::: Supplied records :::

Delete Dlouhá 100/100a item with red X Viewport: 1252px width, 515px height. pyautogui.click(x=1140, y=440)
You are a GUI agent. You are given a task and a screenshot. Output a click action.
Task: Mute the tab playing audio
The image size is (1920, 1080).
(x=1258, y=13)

:::
::: Supplied records :::

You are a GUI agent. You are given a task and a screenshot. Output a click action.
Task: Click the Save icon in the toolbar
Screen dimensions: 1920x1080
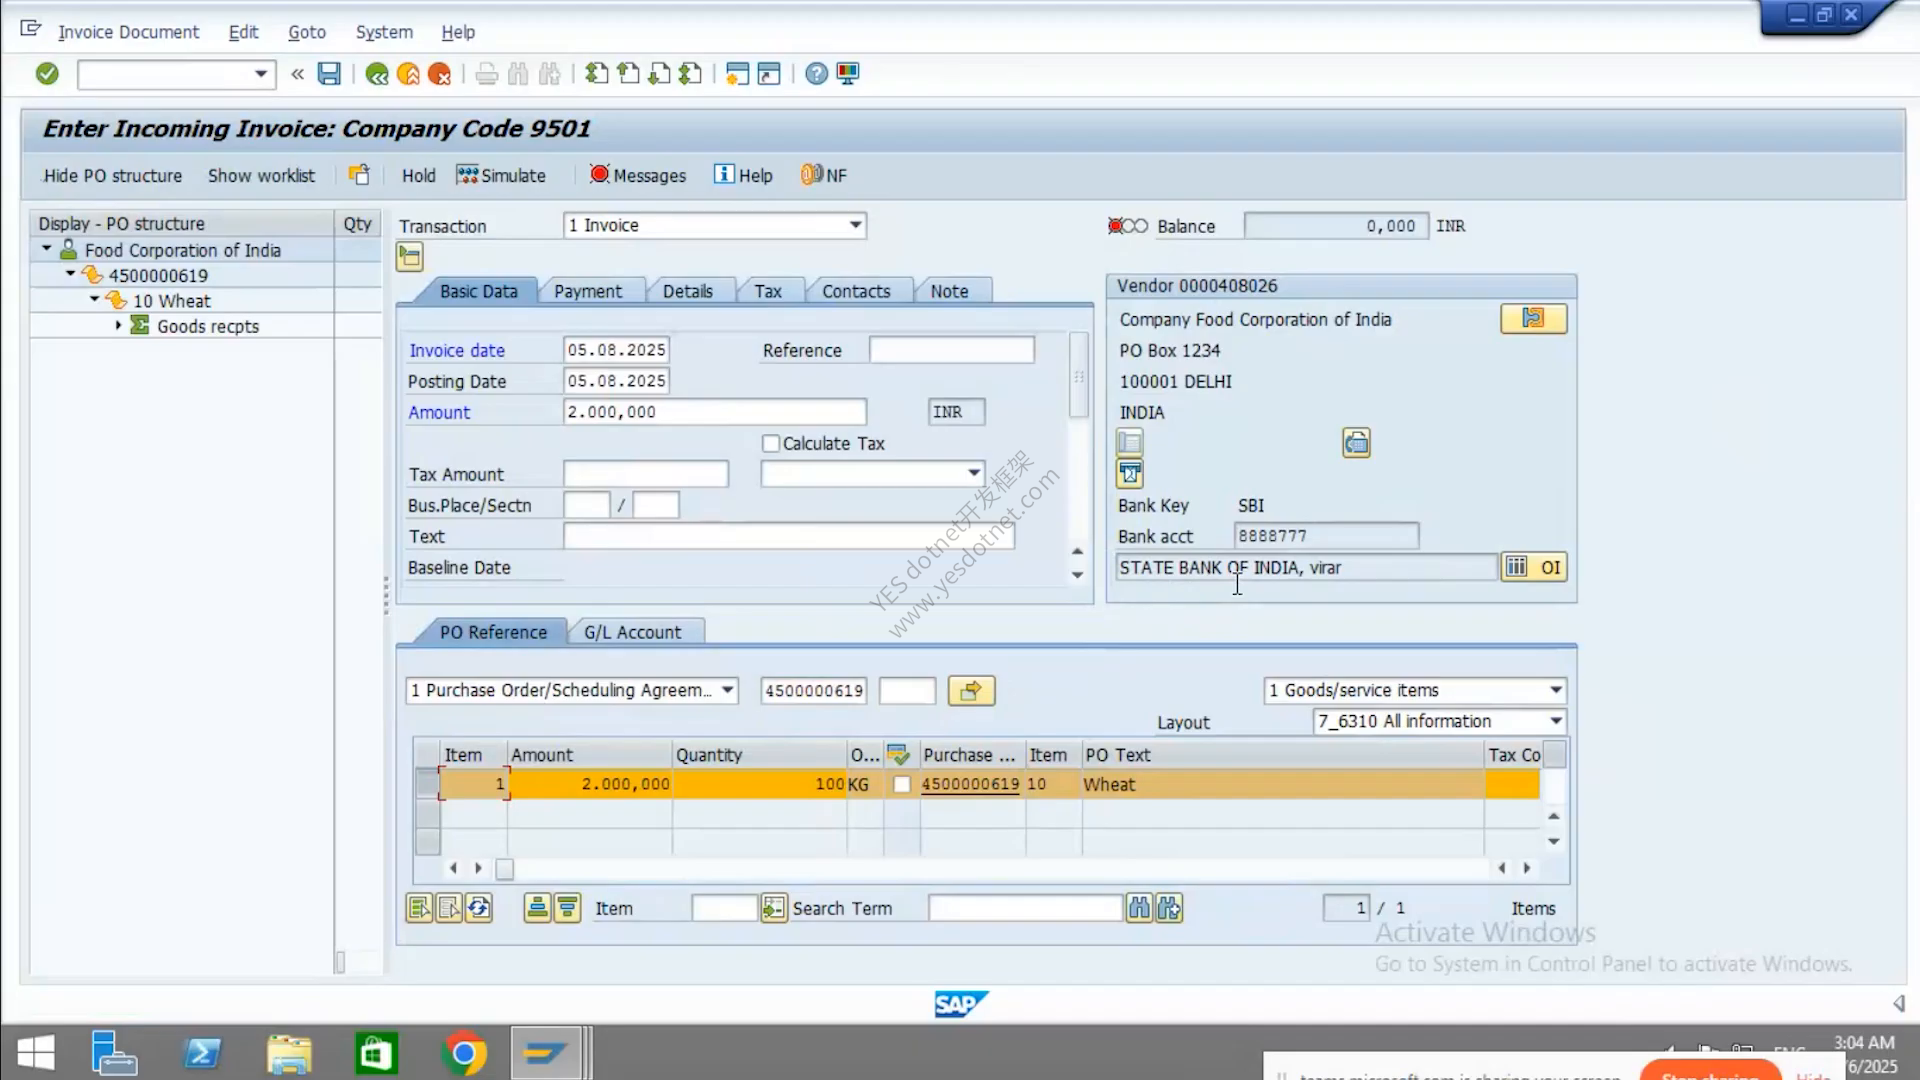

:::

- **Objective**:
Can you copy out the material above word for word, starting at the line that contains "Delete Dlouhá 100/100a" and ending at the line that contains "(x=1258, y=13)"?

- **Correct answer**:
Delete Dlouhá 100/100a item with red X Viewport: 1252px width, 515px height. pyautogui.click(x=1140, y=440)
You are a GUI agent. You are given a task and a screenshot. Output a click action.
Task: Mute the tab playing audio
The image size is (1920, 1080).
(x=1258, y=13)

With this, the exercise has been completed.